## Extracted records
▽

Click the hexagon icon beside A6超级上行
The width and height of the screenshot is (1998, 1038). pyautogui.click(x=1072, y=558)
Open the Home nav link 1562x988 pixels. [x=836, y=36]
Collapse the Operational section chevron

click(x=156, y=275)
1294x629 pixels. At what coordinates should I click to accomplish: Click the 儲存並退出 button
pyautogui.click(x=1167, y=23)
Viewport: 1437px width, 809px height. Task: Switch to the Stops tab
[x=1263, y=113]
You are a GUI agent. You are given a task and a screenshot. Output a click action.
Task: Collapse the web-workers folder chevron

△

## Exercise directions
Exactly as they stand above, write out the entries.

## Answer
Click the hexagon icon beside A6超级上行
The width and height of the screenshot is (1998, 1038). pyautogui.click(x=1072, y=558)
Open the Home nav link 1562x988 pixels. [x=836, y=36]
Collapse the Operational section chevron

click(x=156, y=275)
1294x629 pixels. At what coordinates should I click to accomplish: Click the 儲存並退出 button
pyautogui.click(x=1167, y=23)
Viewport: 1437px width, 809px height. Task: Switch to the Stops tab
[x=1263, y=113]
You are a GUI agent. You are given a task and a screenshot. Output a click action.
Task: Collapse the web-workers folder chevron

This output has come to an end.